In Vivo and In Vitro Effects of Vasopressin V2 Receptor Antagonism on Myocardial Fibrosis in Rats

Abstract

BackgroundMyocardial fibrosis is a major pathophysiologic substrate of heart failure with preserved ejection fraction. Vasopressin is an important therapeutic target in heart failure with preserved ejection fraction since it can modulate fluid balance, and based on a few studies, myocardial matrix deposition. Hence we examined the role of vasopressin antagonism in modulating myocardial matrix metabolism in vivo and in vitro.

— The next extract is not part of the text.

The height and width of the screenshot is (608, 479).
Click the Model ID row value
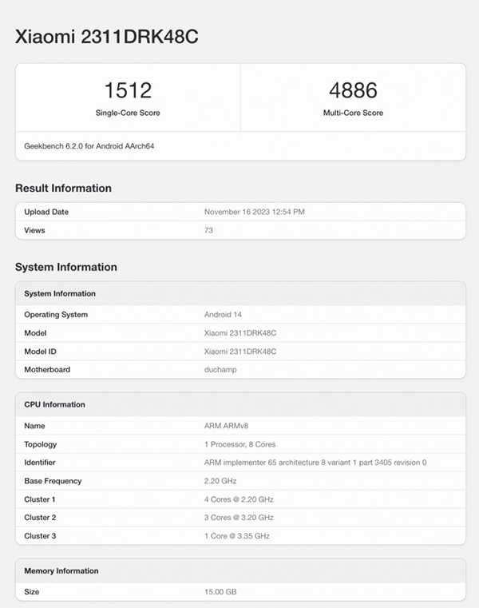pos(240,352)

Materials and MethodsIn vivo studies utilized an established model of hyperhomocysteinemia-induced myocardial fibrosis in Sprague-Dawley rats combined with high salt diet; in vivo studies also utilized the same profibrotic stimuli of homocysteine and NaCl in cultured rat cardiac fibroblasts. ResultsHyperhomocysteinemia combined with high-salt diet promoted myocardial fibrosis, profibrotic and matrix gene expression and tolvaptan attenuated all these in vivo effects. In cultured cardiac fibroblasts, combined treatment with homocysteine and NaCl increased profibrotic and matrix gene expression and activation of PI3/Akt pathway; all these effects were attenuated by tolvaptan Vasopressin levels, gene expression and V2 receptor expression were increased in vivo and in vitro on exposure to profibrotic stimuli, and tolvaptan attenuated these in vivo and in vitro effects. ConclusionsAntagonism of vasopressin V2 receptor, via direct actions on cardiac fibroblast, attenuates myocardial matrix deposition.